- **読解文**:

········

物議を醸した「野手登板」 投手が投げた時との“差”をMLB公式サイトが検証

ドジャース時代に4試合登板したラッセル・マーティン【写真:Getty Images】

MLB公式サイトが2008年以降の野手登板のデータを検証

今季、日本で球界を騒がせた出来事の1つといえば、巨人の原辰徳監督が繰り出した“野手登板”の一手だろう。8月6日に行われた甲子園での阪神戦。8回1死からマウンドに上がったのは野手の増田大だった。この原監督の策には賛否が巻き起こることになった。

海の向こうのメジャーリーグでは、今では大差がついた試合での野手登板は見慣れた光景となっている。MLB公式サイトでは、この野手の登板に関する特集記事を掲載。MLBでも2005年には1試合しかなく、2013年でも14試合しかなかった野手の登板だが、昨季は90回もの野手登板があった。

では、果たして野手登板にはどこまでの効果があるのか。投手が投げている際と比較して、どれだけ打たれやすいのだろうか。このMLB公式サイトの記事で検証が行われている。

記事によると、2008年以降に野手が登板した際、対戦した打者の成績は打率.321、出塁率.399、長打率.630だったという。当然、投手が登板した時に比べれば、野手が登板した際の打たれる確率は高くなる。ただ、2019年から2020年のネルソン・クルーズ(ツインズ)が同程度の成績で「野手登板は対戦打者全員がネルソン・クルーズになるようなものである」と例えている。

········

- **課題指示 A**:
野手登板の記事のうち、「記事によると、2008年以降」から「なものである」と例えている。」までの部分を、一字も変えずに返してください。
- **課題指示 B**:
野手登板の記事を2文で要約してください。
- **課題指示 C**:
次の(i)〜(iii)が野手登板の記事の内容と合っているかを、それぞれ「はい」か「いいえ」で答えてください。判断の決め手となる記事の語句もそのまま引用してください。
(i) MLBでは、2013年の野手登板は14試合だった。
(ii) 増田大は9回からマウンドに上がった。
(iii) 原監督の策には賛成の声だけが上がった。

- **コレクション項目**:
········

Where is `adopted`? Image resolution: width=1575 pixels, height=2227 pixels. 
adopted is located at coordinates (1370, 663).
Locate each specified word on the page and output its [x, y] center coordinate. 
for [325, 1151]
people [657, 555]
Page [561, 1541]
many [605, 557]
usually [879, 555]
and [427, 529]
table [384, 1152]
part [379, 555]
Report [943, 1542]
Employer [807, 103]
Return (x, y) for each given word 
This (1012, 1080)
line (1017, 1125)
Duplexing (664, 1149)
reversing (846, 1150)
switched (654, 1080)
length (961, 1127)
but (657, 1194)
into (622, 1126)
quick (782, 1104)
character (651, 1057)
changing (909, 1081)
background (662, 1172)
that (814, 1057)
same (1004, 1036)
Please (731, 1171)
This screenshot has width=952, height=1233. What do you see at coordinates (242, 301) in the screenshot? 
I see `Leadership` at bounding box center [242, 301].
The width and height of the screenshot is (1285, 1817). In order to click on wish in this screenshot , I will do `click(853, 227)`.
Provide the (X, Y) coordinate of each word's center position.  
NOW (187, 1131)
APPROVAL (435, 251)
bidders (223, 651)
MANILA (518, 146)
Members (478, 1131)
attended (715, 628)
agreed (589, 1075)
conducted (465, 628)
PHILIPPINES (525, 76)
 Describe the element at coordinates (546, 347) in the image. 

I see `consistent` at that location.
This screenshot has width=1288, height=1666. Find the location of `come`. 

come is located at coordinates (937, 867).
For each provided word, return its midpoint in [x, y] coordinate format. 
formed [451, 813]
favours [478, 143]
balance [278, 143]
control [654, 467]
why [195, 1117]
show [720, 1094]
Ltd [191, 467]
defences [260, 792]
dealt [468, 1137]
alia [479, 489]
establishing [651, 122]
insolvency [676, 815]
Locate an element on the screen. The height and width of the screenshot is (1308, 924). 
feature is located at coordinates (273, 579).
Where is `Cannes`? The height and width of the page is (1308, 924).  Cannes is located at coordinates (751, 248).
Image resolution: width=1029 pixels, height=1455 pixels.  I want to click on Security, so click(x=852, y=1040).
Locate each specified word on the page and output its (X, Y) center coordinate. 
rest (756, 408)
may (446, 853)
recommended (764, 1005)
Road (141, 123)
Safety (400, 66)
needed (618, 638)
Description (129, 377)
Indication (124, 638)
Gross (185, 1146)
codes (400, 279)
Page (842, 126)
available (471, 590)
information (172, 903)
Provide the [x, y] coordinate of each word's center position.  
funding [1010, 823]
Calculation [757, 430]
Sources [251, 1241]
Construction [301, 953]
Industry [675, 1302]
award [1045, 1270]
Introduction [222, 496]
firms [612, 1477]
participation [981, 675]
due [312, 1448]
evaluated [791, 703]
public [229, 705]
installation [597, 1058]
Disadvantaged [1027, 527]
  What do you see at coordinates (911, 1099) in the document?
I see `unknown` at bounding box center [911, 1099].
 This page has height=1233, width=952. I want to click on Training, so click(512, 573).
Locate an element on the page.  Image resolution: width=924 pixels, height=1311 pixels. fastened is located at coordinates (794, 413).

········

- **出力結果 A**:
記事によると、2008年以降に野手が登板した際、対戦した打者の成績は打率.321、出塁率.399、長打率.630だったという。当然、投手が登板した時に比べれば、野手が登板した際の打たれる確率は高くなる。ただ、2019年から2020年のネルソン・クルーズ(ツインズ)が同程度の成績で「野手登板は対戦打者全員がネルソン・クルーズになるようなものである」と例えている。

- **出力結果 B**:
今季、巨人の原辰徳監督は8月6日の阪神戦で野手の増田大を登板させ、その策には賛否が巻き起こった。メジャーリーグでは大差がついた試合での野手登板が見慣れた光景となって昨季は90回に上り、MLB公式サイトの記事によると、2008年以降に野手が登板した際の対戦打者の成績は打率.321、出塁率.399、長打率.630だった。

- **出力結果 C**:
(i) はい。「2013年でも14試合しかなかった野手の登板」
(ii) いいえ。「8回1死からマウンドに上がったのは野手の増田大だった」
(iii) いいえ。「この原監督の策には賛否が巻き起こることになった」